Next question... Chain related... In looking at the chain to make sure I have the right file to sharpen it, it struck me that it just looked kinda small for a big saw... So I looked at the stamp on it. Oregon chain, and 25... So that's 1/4" chain right and the Oregon site says its .050 gauge. Isn't that a bit small for something this size? I'm still trying to wrap my head around the various chain specs... And yes, I know the pitch has to match the drive sprocket and possibly the nose assuming it has a sproket, and the gauge has to match the bar. Bar is also not a 36"... 32" is more like it though, should that be stated from the tip to spike, or tip to casting? Doesn't matter, 32" or so is fine for me... (never had/used spikes on any of our other saws, so those numbers were always tip to casting)
 
Hey the pic is up back on page 1... Nice... Thanks to the mods for the approval...

Next question... Chain related... In looking at the chain to make sure I have the right file to sharpen it, it struck me that it just looked kinda small for a big saw... So I looked at the stamp on it. Oregon chain, and 25... So that's 1/4" chain right and the Oregon site says its .050 gauge. Isn't that a bit small for something this size? I'm still trying to wrap my head around the various chain specs... And yes, I know the pitch has to match the drive sprocket and possibly the nose assuming it has a sproket, and the gauge has to match the bar. Bar is also not a 36"... 32" is more like it though, should that be stated from the tip to spike, or tip to casting? Doesn't matter, 32" or so is fine for me... (never had/used spikes on any of our other saws, so those numbers were always tip to casting)

It will be 3/8 or 404 chain on your saw, not 1/4.
 
Plus chainsaws aren't really my hobby
See, we're all laughing at you now, because we know that just changed! You bought a cool old Mac and you're posting on AS - you're a chainsaw addict now.
 
It will be 3/8 or 404 chain on your saw, not 1/4.

Right... The 25 I noted is on the depth gauge... Drive tooth has 52 on it.

So far I have yet to find 52 in any of the charts I have found, but I did find a reference to 58 and 59 (with a whole alphabet following) being the replacement for some 52 chain (that's all Oregon info, I can only stand one manufacturer's alphabet soup at once)

In other news, I found a chip out of the bar... Not quite as long as a drive link, but not good to be sure... Don't know how I missed that earlier.

At this point, I should probably take it to someone that knows what the heck they're looking at... The closest is a Stihl dealer I've spend a good amount of money (for a homeowner at any rate) with over the last couple years... The problem there is every time I walk in the door its like I'm wasting his time... Seems he really only wants to deal with guys making their living with the gear... I need to find a shop where they'll actually talk to you, instead of at you... Probably have to take it out to PA some place where the people aren't *****...
 
See, we're all laughing at you now, because we know that just changed! You bought a cool old Mac and you're posting on AS - you're a chainsaw addict now.

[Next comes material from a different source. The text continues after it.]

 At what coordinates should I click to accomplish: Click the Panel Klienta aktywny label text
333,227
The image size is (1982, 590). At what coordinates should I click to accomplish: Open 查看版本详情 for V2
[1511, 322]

Oh, it could go that way... My safety net is that I'm heavily addicted to other machinery, and the money goes there mostly. It wouldn't be the first time I was wrong though...
 
Some of the nice things about saws are that they're not big and heavy, you don't have to crawl under them or use jacks and lifts, and you can play around without really investing much. You can work on neat equipment on your bench without such a large effort, which makes it enjoyable. In my case I have to use the saws for my firewood anyway, so I get the added bonus of having tools that work when I need them to and more knowledge of how to use them and keep them working.

That is a very nice saw BTW.
 
OP, nice saw.

What's the difference bw the 90 and 95 series? I have a very nice 890 that is creeping toward the top of the "to-do" list.

The 790/890 were the earlier models without a compression release (De Stoking Port), 795/895 are the later version of the same saw with the compression release. Of course with McCulloch, there were other changes along the way. Some 795L saws had the SDC carburetor set up like the Super 797. Roland has a nice 795L with the primer equipped flat back. Both of my 795's are primer flat backs, but my 895 is a choke flat back.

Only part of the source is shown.